The promise of the Father is not some hidden wisdom, truth, event, or goal. The promise of the Father is Jesus. There is no hope or dream of sinful man that He does not fulfill – including saying NO to us when what we want from Him we should not have. Jesus is the promise of the Father whose outstretched arms relieve the suffering of sinners like you and me. Jesus is the giver of freedom who liberates captives like you and me from sin and its death. Jesus is rich one who traded all His riches to pay down the debt of our rebellion, sin, and death, that all our duty and obligation might be paid.
The promise of the Father is not some impossible dream we must believe in or some impossible truth we must accept but the Holy Spirit who comes in Christ’s name to visit our weary, stubborn, hardened hearts to teach us to see Jesus and believe in Him. The promise of the Father is not a goal we must reach, an achievement we must accomplish, or some greater event that the cross and resurrection. The promise of the Father is Jesus and the Spirit of Jesus who gives to us the Christ of God in whom our every weakness, need or cause is met with grace unsurpassed and hope that cannot be destroyed.

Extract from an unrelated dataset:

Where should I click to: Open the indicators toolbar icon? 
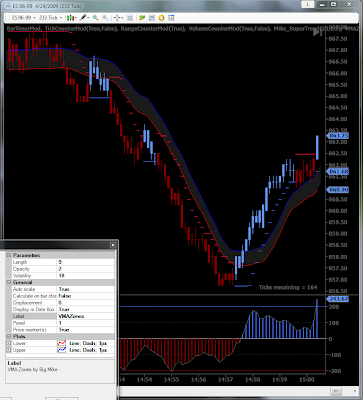[x=142, y=18]
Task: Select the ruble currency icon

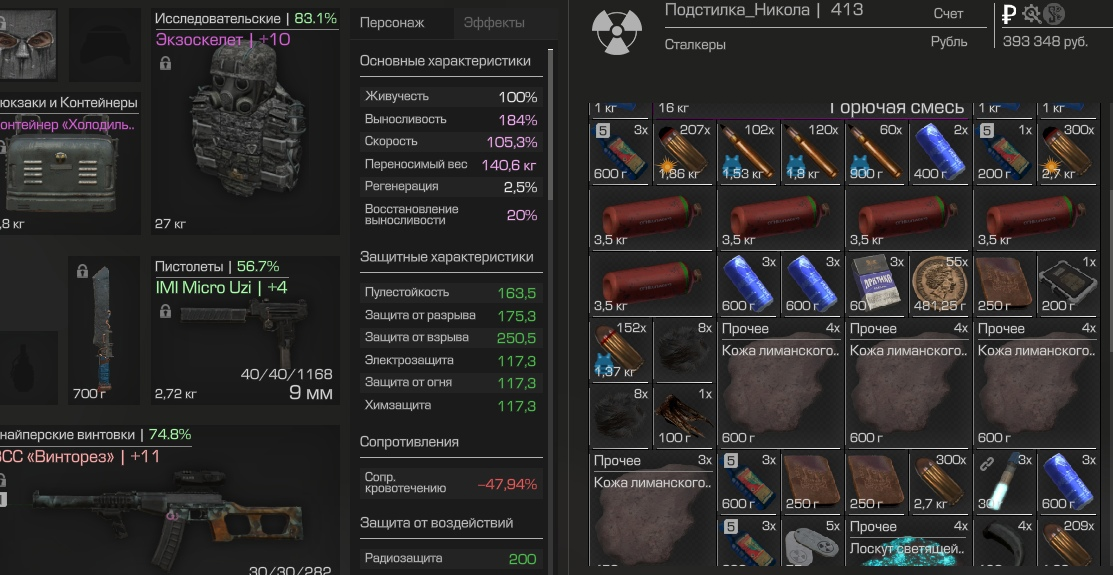Action: point(1009,13)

Many of us are tempted to stand like the disciples did, staring at God – or at least where we think He is – waiting until we see something we can believe in, waiting until we see enough little promises kept before we trust Him with the big things of our lives, and waiting until the world or we made different, transformed by something amazing. If this is what we wait for, we will be disappointed. But if we are waiting upon the Son who fulfills all things and for the Spirit who makes known this Son to us, then we will never be disappointed.
Our lives are lived in the time of waiting between His ascension and His return in glory. Our lives are filled with a waiting that sometimes seems aimless, sometimes seems long, and sometimes seems hopeless... a time of questions that have no answers, of wounds that continue to fester and hurt... of sorrows that tear at the fabric of our hearts... We can either gaze into the empty sky hoping to see something... Or we can focus upon who Jesus is, what Jesus Himself has accomplished for us, whom the Spirit has made known to us... That Jesus Christ died and rose again to bring forgiveness, life and salvation for all sinners, and most especially for you and me.
The question of Ascension is simple. What will we focus on? What will we look for? What will we see? Jesus has made it plain. Unless He ascends, we will be left without the Counselor who will bring to our knowledge all that Jesus said and did for us and our salvation. But He has ascended to do just that. To make it possible for us to have what He has won, He leaves and sends to us the One who makes Jesus known to us. Then we might view life itself through the lens of Jesus Christ, and there find revealed to us the presence that will not leave us orphans, the hope that will not disappoint us, the peace that passes all understanding, and the grace that is sufficient for all our needs. Amen.